## EXTRACT TO READ
Demographics and drug use characteristics of study participants (n = 94)

Subjective drug effects post-capsule administration.

MA administration significantly increased ‘feel drug effect’ ratings compared to placebo. The scale for the ratings of Feeling a drug effect range from 0 to 100. The vertical black line indicates the time at which the task was completed. The asterisks refer to a significant on-/ off-drug difference.

Methamphetamine improved performance in a modified probabilistic reversal learning task only in participants who performed the task poorly at baseline.

(A) Schematic of the learning task. Each trial began with the presentation of a random jitter between 300 ms and 500 ms. Hereafter, a fixation cross was presented together with two response options (choose – green tick mark; or avoid – red no-parking sign). After the fixation cross, the stimulus was shown centrally until the participant responded or for a maximum duration of 2000 ms. Thereafter, participants’ choices were confirmed by a white rectangle surrounding the chosen option for 500 ms. Finally, the outcome was presented for 750 ms. If subjects chose to gamble on the presented stimuli, they received either a green smiling face and a reward of 10 points or a red frowning face and a loss of 10 points. When subjects avoided a symbol, they received the same feedback but with a slightly paler color and the points that could have been received were crossed out to indicate that the feedback was fictive and had no effect on the total score. A novel feature of this modified version of the task is that we introduced different levels of noise (probability) to the reward contingencies. Here, reward probabilities could be less predictable (30% or 70%), more certain (20% or 80%), or random (50%). (B) Total points earned in the task split up in sessions (baseline, drug session 1 and 2) and drug condition (PL vs. MA). Results show practice effects but no differences between the two drug sessions (baseline vs. drug session 1: 595.85 (39.81) vs. 708.62 (36.93); t(93) = –4.21, p = 5.95-05, d = 0.30; baseline vs. drug session 2: 595.85 (39.81) vs. 730.00 (38.53); t(93) = –4.77, p = 6.66-06, d = 0.35; session 1 vs. session 2: t(93) = –0.85, p = 0.399, d = 0.05). Dashed gray indicates no significant difference on/off drug (Δ∼35 points) (C) Interestingly, when we stratified drug effects by baseline performance (using median split on total points at baseline), we found that there was a trend towards better performance under MA in the low baseline performance group (n=47, p = .07). (D) Overall performance in drug session 1 and 2 stratified by baseline performance. Here, baseline performance appears not to affect performance in drug session 1 or 2. Note. IQR = inter quartile range; PL = Placebo; MA = methamphetamine.

Learning curves after reversals suggest that methamphetamine improves learning performance in phases of less predictable reward contingencies in low baseline performer.

## WHAT IS NEEDED
Could you retype the passage of the methamphetamine study captions that begins with the words containing "Demographics and drug" and ends with "on-/ off-drug difference."? The data that follows comes from a different source than the methamphetamine study captions.

## GIVEN MATERIAL
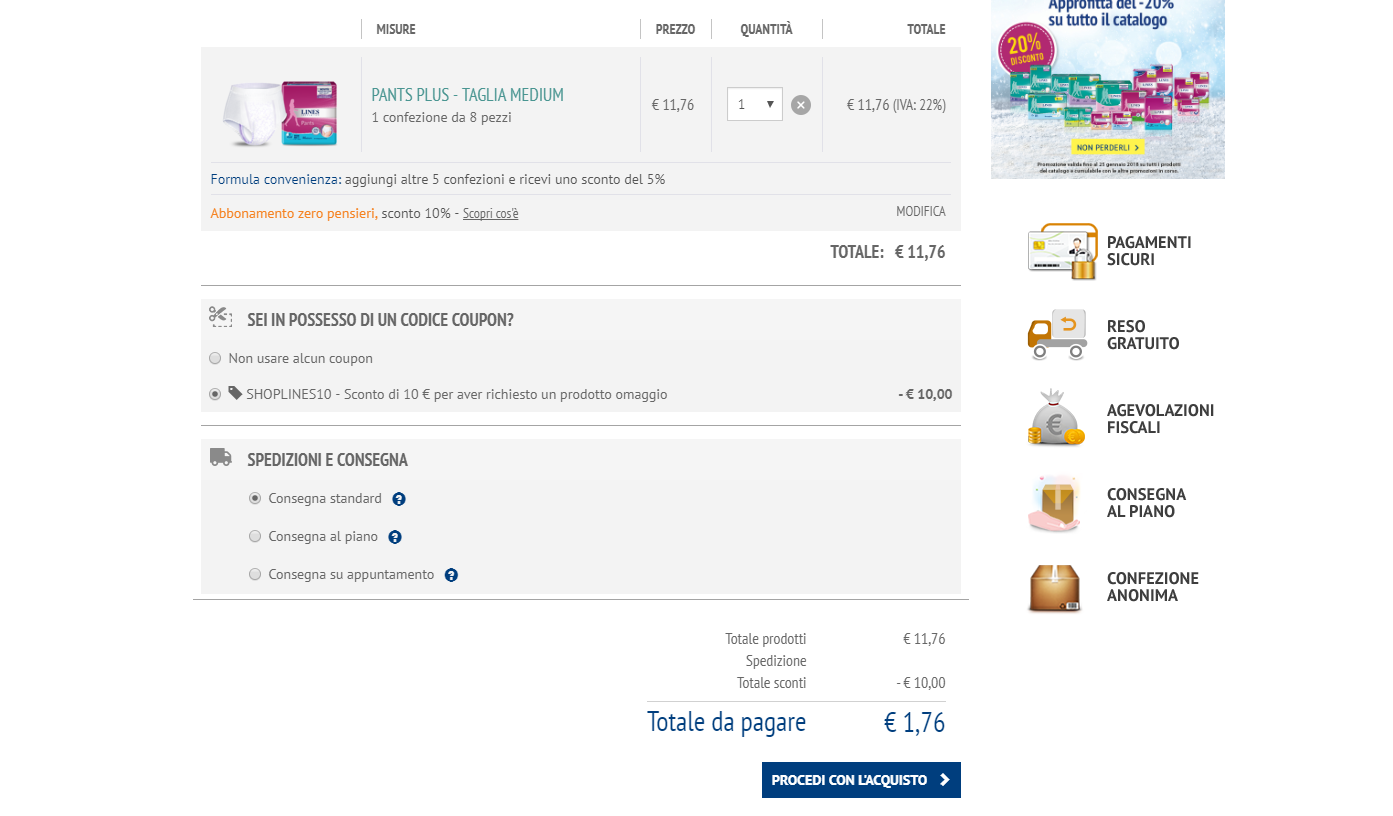This screenshot has height=816, width=1393.
Task: Click Procedi con l'acquisto button
Action: pyautogui.click(x=861, y=780)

## YOUR SOLUTION
Demographics and drug use characteristics of study participants (n = 94)

Subjective drug effects post-capsule administration.

MA administration significantly increased ‘feel drug effect’ ratings compared to placebo. The scale for the ratings of Feeling a drug effect range from 0 to 100. The vertical black line indicates the time at which the task was completed. The asterisks refer to a significant on-/ off-drug difference.